QA Scoring

What Is QA Scoring?

QA (Quality Assurance) scoring transforms Cevro into an automated quality assurance system for support conversations. Instead of having QA specialists manually review small samples of chats, the AI evaluates every conversation against your customized scorecard—delivering consistent, granular, and scalable quality assurance. Key benefits:

100% coverage — Every conversation is scored, not just a sample
Consistent evaluation — Same criteria applied to every conversation
Granular customization — Define your own scoring rules beyond Cevro’s built-in CSAT
Rich context — See exactly why each score was given, with rule-by-rule breakdowns
Immediate feedback — Scores available as soon as conversations close

QA Scoring works for both AI-handled and human agent conversations. Whether Cevro AI resolved the ticket or a human agent did, the same scorecard evaluates quality consistently.

How It Works

When a support conversation closes:

Conversation synced — Cevro pulls the full transcript
Context gathered — The AI identifies relevant procedures and fetches player data
Scorecard evaluation — Each rule in your scorecard is evaluated independently
Results stored — Scores are saved with per-rule breakdowns

The AI acts like an expert QA reviewer with access to your documented procedures, knowledge base, and back-office data.

Setting Up Your Scorecard

A scorecard defines exactly how conversations should be evaluated. It’s the rubric your AI QA specialist follows.

Navigate to Scorecards

Go to Settings → Scorecards in your workspace.

Create a Scorecard

Click Create Scorecard and give it a name (e.g., “Support Quality Scorecard”).You can set the total point scale (default is 100 points).

Add Sections

Sections are categories of quality you’re evaluating. Common examples:

Accuracy — Did the agent provide correct information?
Soft Skills — Was the tone appropriate? Did they greet properly?
Process Compliance — Did they follow the documented procedures?
Resolution — Was the issue fully resolved?

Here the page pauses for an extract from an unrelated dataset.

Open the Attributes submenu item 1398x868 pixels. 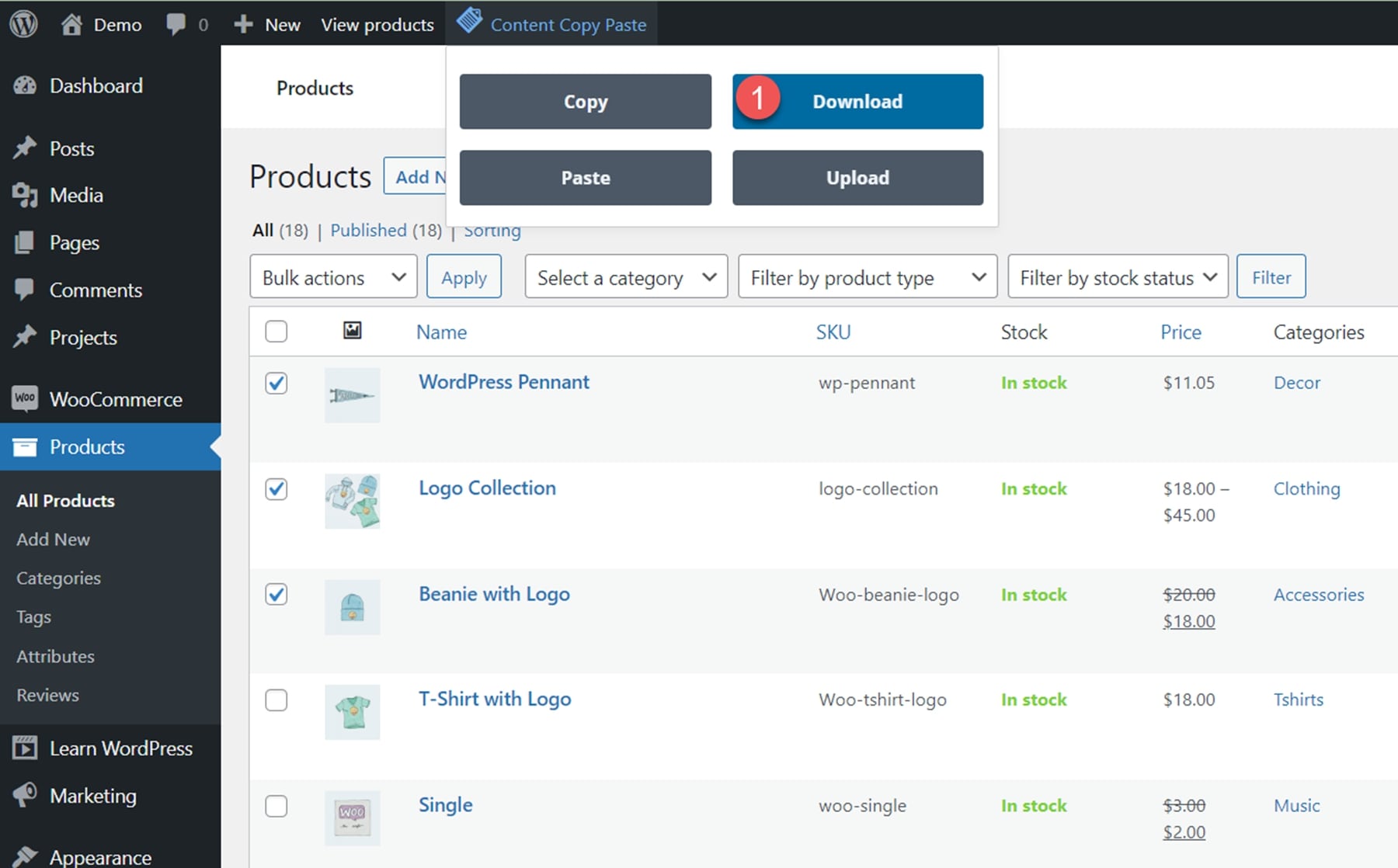pos(55,656)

Each section has a point value that contributes to the total score.

Add Rules to Each Section

Rules are the specific criteria within each section. For each rule, define:

Objective — What you’re evaluating (shown in reports)
Criteria — Detailed instructions for the AI on how to evaluate
Points — Maximum points for this rule

Scorecard Structure

Scorecard (e.g., "Support Quality Scorecard")
├── Total Points: 80
│
├── Section: Accuracy [30 points]
│   ├── Rule 1: Complete Answer (10 pts)
│   ├── Rule 2: Correct Information (10 pts)
│   └── Rule 3: SOP Compliance (10 pts)
│
├── Section: Soft Skills [25 points]
│   ├── Rule 1: Greeting (5 pts)
│   ├── Rule 2: Tone (10 pts)
│   └── Rule 3: Closing (10 pts)
│
└── Section: Performance [25 points]
    ├── Rule 1: Response Time (10 pts)
    └── Rule 2: Resolution (15 pts)

Rule points within a section must add up exactly to the section’s total points. Section points must add up to the scorecard’s total points.

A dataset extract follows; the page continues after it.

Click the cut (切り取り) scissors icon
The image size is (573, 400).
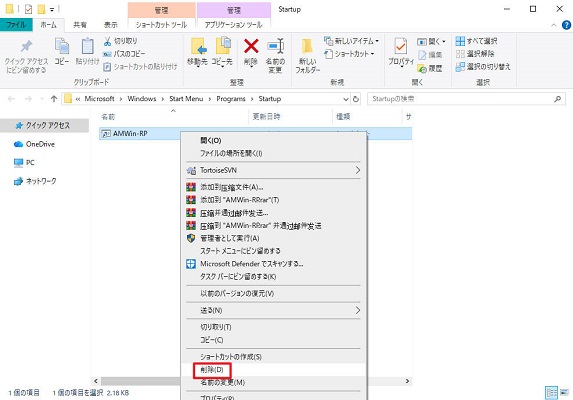107,41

Writing Good Evaluation Criteria

The criteria field is crucial—it tells the AI exactly how to evaluate each rule.

Good Criteria Example

Agent explicitly confirmed they understood the player's issue by
restating it, provided a complete solution addressing all aspects
of the question, and verified the player understood before closing.

Bad Criteria Example

Agent was helpful.

Be specific about what “good” looks like. Include examples of pass/fail scenarios if helpful. The more precise your criteria, the more consistent your scores will be.

The QA Tab

Every scored conversation has a QA tab in the right sidebar. This is where you see the full scoring breakdown with rich context.

Score Overview

At the top, you’ll see:

Total Score — Points awarded out of maximum (e.g., “72/80”)
Visual indicator — Color-coded to show quality at a glance

Section-by-Section Breakdown

Each section expands to show:

Section score — Points for this category
Individual rules — Each rule with:
- Points awarded (e.g., “8/10”)
- The AI’s explanation of why this score was given
- References to specific transcript moments

Reference Sources

The Reference Sources panel shows what context the AI used when scoring:

AI Procedures — Which procedures were identified as relevant to this conversation
Knowledge Base — Articles referenced during evaluation
Back Office Data — Player data fetched (balances, bonus status, etc.)

This transparency helps you understand why a score was given and debug unexpected results.

Feedback

Both AI and human feedback are tracked:

AI Feedback — The automated score with rule-by-rule breakdown
Human Feedback — Manual reviews and overrides from your team

Metrics & Analytics

QA Scoring unlocks powerful analytics beyond basic conversation counts. Access these via the Metrics button on the Conversations page.

Key Performance Indicators

The metrics dashboard shows:

Metric	What It Measures
QA Score	Average scorecard score across conversations
Average Handling Time	How long conversations take to resolve
First Response Time	Time until first agent response

Score Trends

Track quality over time with the Score Over Time chart. Filter by:

Date range
Agent (AI vs human)
Conversation status

Performance by Section

See which areas of quality are strongest and which need attention:

Section	Average Score	Trend
Accuracy	92%	↑
Soft Skills	88%	→
Resolution	78%	↓

This breakdown helps you focus training and process improvements where they matter most.

Granular Export

Export detailed QA data for offline analysis:

Per-conversation scores
Rule-by-rule breakdowns
Trend data over time

Manual Review

QA isn’t fully automated—human oversight matters. Administrators can:

Override AI Scores — Adjust overall or per-section scores
Add Comments — Document why a score was changed
Use Custom Rating Scales — Configure specific point values for quick scoring

Manual reviews are tracked separately from AI scores, enabling comparison and calibration over time.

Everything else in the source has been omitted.